Heureux Anniversaire (1962)
Var Olmanın Dayanılmaz Hafifliği filminin yazarı, sürrealist İspanyol yönetmen Luis Buñuel’in Oscar adayı iki filminin de senaristi olan Jean-Claude Carrière’in yazıp yönettiği bu film, evlilik yıldönümünü kutlamaya çalışan bir çiftin hikayesini konu alıyor. Romantik bir gece geçirmek için özenle yemek hazırlayan ve eşini bekleyen kadınla dışarıda yıl dönümü hediyesi arayan kocanın bir türlü bir araya gelemediği filmde kısacık bir hikaye üzerinden evlilik, ilişkiler ve talihsizlikler temaları özenle işleniyor.
Le Poulet (1965)
19. yüzyıl Fransa’sında maden işçilerinin yaşadığı dramı anlatan Germinal filminden hatırlayabileceğiniz, yazar, yönetmen, oyuncu ve prodüktör Claude Berri’nin ilk filmi olma özelliği taşıyan bu kısada, bir çocuğun çok sevdiği bir horozu sahiplenmesi ve babasının onu kesmemesi için horozun aslında bir tavuk olduğuna anne ve babasını ikna etmeye çalışması anlatılıyor.
Ray's Male Heterosexual Dance Hall (1987)
Televizyon-film yönetmeni, yazar ve prodüktör olan Bryan Gordon bu ilk kısası Oscar’a layık görülen bir diğer film.

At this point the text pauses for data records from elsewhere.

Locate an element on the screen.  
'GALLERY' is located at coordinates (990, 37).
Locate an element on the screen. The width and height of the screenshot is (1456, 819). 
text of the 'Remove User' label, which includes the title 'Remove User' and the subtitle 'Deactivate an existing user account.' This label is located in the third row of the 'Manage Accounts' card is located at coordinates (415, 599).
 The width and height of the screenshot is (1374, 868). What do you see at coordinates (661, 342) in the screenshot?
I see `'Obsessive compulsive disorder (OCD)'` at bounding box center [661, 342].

Bir salon erkeğin, çay partisi havasında buluşup dans ettikleri bir mekanda iş bulan ana kahramanının ekseninde geçen bu absürt komedinin başrolünde Sosyete Polisi’nden tanıdığımız John Achorn yer alıyor.
Visas and Virtue (1997)
1940 Avrupa’sında Litvanya’nın 2. Dünya Savaşı'na katıldığını ilan ettiği dönemde geçen film gerçek bir hikayeye dayanıyor. Japonya'nın Kaunas Büyükelçisi ve eşi, elçilik kapılarının ardında yüzlerce Yahudi katledilirken kendi hayatlarına dair alacakları risklerle yüzleşiyor. Çok sayıda filmde oyuncu olarak yer alan Chris Tashima imzalı bu filmin yazarı da kendisi.
West Bank Story (2006)
İsrail - Filistin sınırına kurulmuş ''Humus Hut'' ve ''Kosher King'' adında iki fastfood restoranında çalışanların arasındaki düşmanlığı ve mücadeleyi konu alan film etkileyici bir müzikal ve kara mizah örneği. Ünlü “West Side Story” filminin İsrail ve Filistin düşmanlığı eksenine kurulduğu bir başka versiyonu olarak karşımıza çıkan bu Batı Şeria Hikayesi hem eğlenceli hem de yerici ögelerle dolu oldukça dikkat çekici bir film.
God of Love (2010)
Filmin yazarı, yönetmeni ve başrolü olan Luke Matheny, filmde aynı grupta müzik yaptığı soliste umutsuz bir aşk besleyen ve aynı zamanda dart şampiyonu olan Raymond karakterini canlandırıyor. Müzik grubundaki diğer çocuğa aşık olan sevdiği kızı elde etmek için her gün dualar eden Raymond, içinde sihirli güçlere sahip dartların yer aldığı bir kutu bulmasıyla hayallerine kavuşuyor fakat aynı zamanda hayatı da karmaşık bir hal alıyor.
Helium (2013)
Ölümcül bir hastalığa yakalanan küçük bir çocukla hastanenin sıra dışı hademesi arasında geçen duygusal bir hikayeyi konu alan film, Anders Walter’ın yazıp yönettiği üçüncü kısası. Hasta çocuğu sıkıntılı dünyasından çıkarmak için hastane hademesinin Helium adında fantastik bir dünyadan anlattığı hikayeleri sayesinde filmde hem hasta çocuk hem de izleyiciler mutlu bir düş yolculuğuna çıkıyor.
The Silent Child (2017)
Doğuştan duyma engelli dört yaşında bir çocuğun ekseninde geçen film gerçek bir yaşam öyküsünden ilham alıyor. Orta sınıf bir ailenin çocuğu olarak dünyaya gelen Libby’nin iletişim kurma becerileri kazandıran sosyal hizmet uzmanı sayesinde hayatındaki engellerin nasıl kalktığını görüyoruz. Sonuncusu gerçekleşen Akademi ödüllerinden Oscar’la ayrılan bu kısa film, küçücük bir farkındalıkla bile sessizliğe mahkum insanların hayata karışması için neler yapılabileceğini gözler önüne seriyor.